Location
- Overstone Park, Overstone Northampton, Northamptonshire, NN6 0DT England 52°16′52″N 0°48′50″W﻿ / ﻿52.281°N 0.814°W

Information
- Religious affiliation: Christian
- Established: 1983
- Founder: Corville and Marion Brown
- Principal: Marion Brown
- Gender: Mixed
- Age: 3 Months to 18 Years
- Enrolment: 106
- Website: http://www.overstoneparkschool.co.uk

= Overstone Park School =

Overstone Park School is a private co-educational day school near Northampton, England, for pupils aged 3 months to 18 years.

==School==
The school was established in 1983 by husband and wife Corville Oliver Brown and Marion Faith Brown. Mrs. Brown is now the Principal of the school, while Mr.
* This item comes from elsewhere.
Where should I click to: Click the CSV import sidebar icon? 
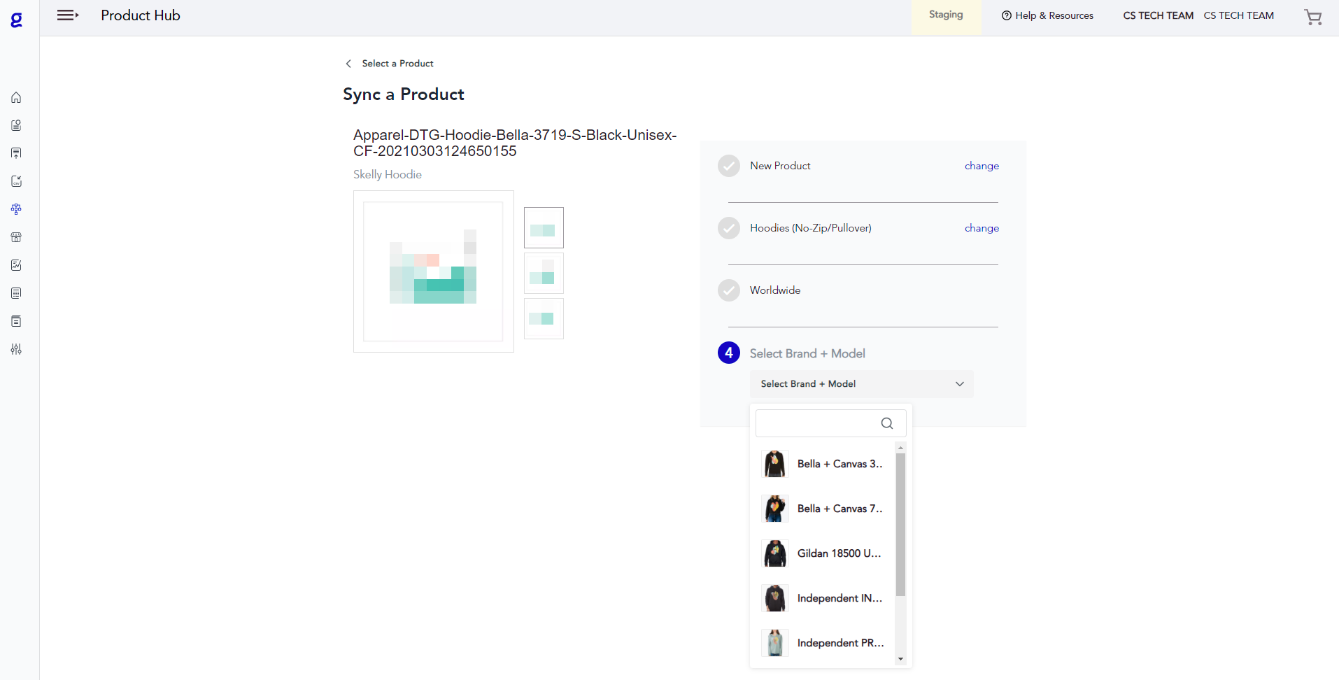click(x=16, y=181)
Brown is the Bursar. The school is housed in a purpose-built building on a 12 acre site in the 340 acre Overstone country park in Northamptonshire. The school comprises four departments: the nursery (3 months – 2 years); pre-preparatory school (2–4 years); preparatory school (4–10 years); high school (10–18 years). The school has a Christian foundation. There are sixty-five boys and forty-one girls enrolled at the school.

==Notable former pupils==

- VV Brown: singer and daughter of Corville and Marion Brown, burser and principal of the school.